> [What the exercise asks]: Quote the listing below in its entirety.
● ● ● ●
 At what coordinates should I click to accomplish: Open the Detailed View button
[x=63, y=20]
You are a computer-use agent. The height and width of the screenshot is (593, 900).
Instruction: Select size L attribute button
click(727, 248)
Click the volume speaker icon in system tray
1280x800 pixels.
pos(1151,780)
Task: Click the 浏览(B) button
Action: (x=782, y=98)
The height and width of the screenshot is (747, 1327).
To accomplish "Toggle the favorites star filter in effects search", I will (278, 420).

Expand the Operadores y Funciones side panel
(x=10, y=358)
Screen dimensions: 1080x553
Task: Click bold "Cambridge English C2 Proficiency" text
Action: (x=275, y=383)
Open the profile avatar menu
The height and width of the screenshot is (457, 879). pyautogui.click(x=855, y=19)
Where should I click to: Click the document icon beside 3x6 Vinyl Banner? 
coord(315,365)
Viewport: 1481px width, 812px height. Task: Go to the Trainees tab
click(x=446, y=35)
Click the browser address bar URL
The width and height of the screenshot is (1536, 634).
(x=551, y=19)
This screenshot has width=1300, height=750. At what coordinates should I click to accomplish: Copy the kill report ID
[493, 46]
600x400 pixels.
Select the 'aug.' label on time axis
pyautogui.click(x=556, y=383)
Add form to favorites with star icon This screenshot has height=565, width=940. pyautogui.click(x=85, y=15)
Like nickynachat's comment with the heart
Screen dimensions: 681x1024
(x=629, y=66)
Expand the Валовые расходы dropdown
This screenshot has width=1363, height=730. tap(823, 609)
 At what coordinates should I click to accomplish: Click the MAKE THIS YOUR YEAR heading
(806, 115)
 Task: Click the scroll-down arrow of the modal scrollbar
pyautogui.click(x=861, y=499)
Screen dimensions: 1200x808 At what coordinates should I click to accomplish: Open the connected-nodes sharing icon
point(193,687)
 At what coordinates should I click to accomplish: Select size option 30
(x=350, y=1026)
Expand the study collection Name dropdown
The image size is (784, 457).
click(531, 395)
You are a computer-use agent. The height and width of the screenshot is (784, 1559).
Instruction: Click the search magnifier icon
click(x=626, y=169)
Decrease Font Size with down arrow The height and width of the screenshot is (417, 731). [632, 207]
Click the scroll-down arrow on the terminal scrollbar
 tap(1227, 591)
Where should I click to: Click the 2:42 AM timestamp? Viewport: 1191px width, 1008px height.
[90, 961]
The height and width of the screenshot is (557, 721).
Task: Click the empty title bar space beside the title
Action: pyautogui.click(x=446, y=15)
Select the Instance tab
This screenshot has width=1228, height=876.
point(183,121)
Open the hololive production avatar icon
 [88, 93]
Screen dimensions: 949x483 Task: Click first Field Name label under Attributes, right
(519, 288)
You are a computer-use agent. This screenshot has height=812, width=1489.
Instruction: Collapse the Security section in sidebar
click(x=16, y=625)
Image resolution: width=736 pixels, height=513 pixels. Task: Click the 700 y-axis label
● ● ● ●
> [Response]:
 At what coordinates should I click to accomplish: Open the Detailed View button
[x=63, y=20]
You are a computer-use agent. The height and width of the screenshot is (593, 900).
Instruction: Select size L attribute button
click(727, 248)
Click the volume speaker icon in system tray
1280x800 pixels.
pos(1151,780)
Task: Click the 浏览(B) button
Action: (x=782, y=98)
The height and width of the screenshot is (747, 1327).
To accomplish "Toggle the favorites star filter in effects search", I will (278, 420).

Expand the Operadores y Funciones side panel
(x=10, y=358)
Screen dimensions: 1080x553
Task: Click bold "Cambridge English C2 Proficiency" text
Action: (x=275, y=383)
Open the profile avatar menu
The height and width of the screenshot is (457, 879). pyautogui.click(x=855, y=19)
Where should I click to: Click the document icon beside 3x6 Vinyl Banner? 
coord(315,365)
Viewport: 1481px width, 812px height. Task: Go to the Trainees tab
click(x=446, y=35)
Click the browser address bar URL
The width and height of the screenshot is (1536, 634).
(x=551, y=19)
This screenshot has width=1300, height=750. At what coordinates should I click to accomplish: Copy the kill report ID
[493, 46]
600x400 pixels.
Select the 'aug.' label on time axis
pyautogui.click(x=556, y=383)
Add form to favorites with star icon This screenshot has height=565, width=940. pyautogui.click(x=85, y=15)
Like nickynachat's comment with the heart
Screen dimensions: 681x1024
(x=629, y=66)
Expand the Валовые расходы dropdown
This screenshot has width=1363, height=730. tap(823, 609)
 At what coordinates should I click to accomplish: Click the MAKE THIS YOUR YEAR heading
(806, 115)
 Task: Click the scroll-down arrow of the modal scrollbar
pyautogui.click(x=861, y=499)
Screen dimensions: 1200x808 At what coordinates should I click to accomplish: Open the connected-nodes sharing icon
point(193,687)
 At what coordinates should I click to accomplish: Select size option 30
(x=350, y=1026)
Expand the study collection Name dropdown
The image size is (784, 457).
click(531, 395)
You are a computer-use agent. The height and width of the screenshot is (784, 1559).
Instruction: Click the search magnifier icon
click(x=626, y=169)
Decrease Font Size with down arrow The height and width of the screenshot is (417, 731). [632, 207]
Click the scroll-down arrow on the terminal scrollbar
 tap(1227, 591)
Where should I click to: Click the 2:42 AM timestamp? Viewport: 1191px width, 1008px height.
[90, 961]
The height and width of the screenshot is (557, 721).
Task: Click the empty title bar space beside the title
Action: pyautogui.click(x=446, y=15)
Select the Instance tab
This screenshot has width=1228, height=876.
point(183,121)
Open the hololive production avatar icon
 [88, 93]
Screen dimensions: 949x483 Task: Click first Field Name label under Attributes, right
(519, 288)
You are a computer-use agent. This screenshot has height=812, width=1489.
Instruction: Collapse the Security section in sidebar
click(x=16, y=625)
Image resolution: width=736 pixels, height=513 pixels. Task: Click the 700 y-axis label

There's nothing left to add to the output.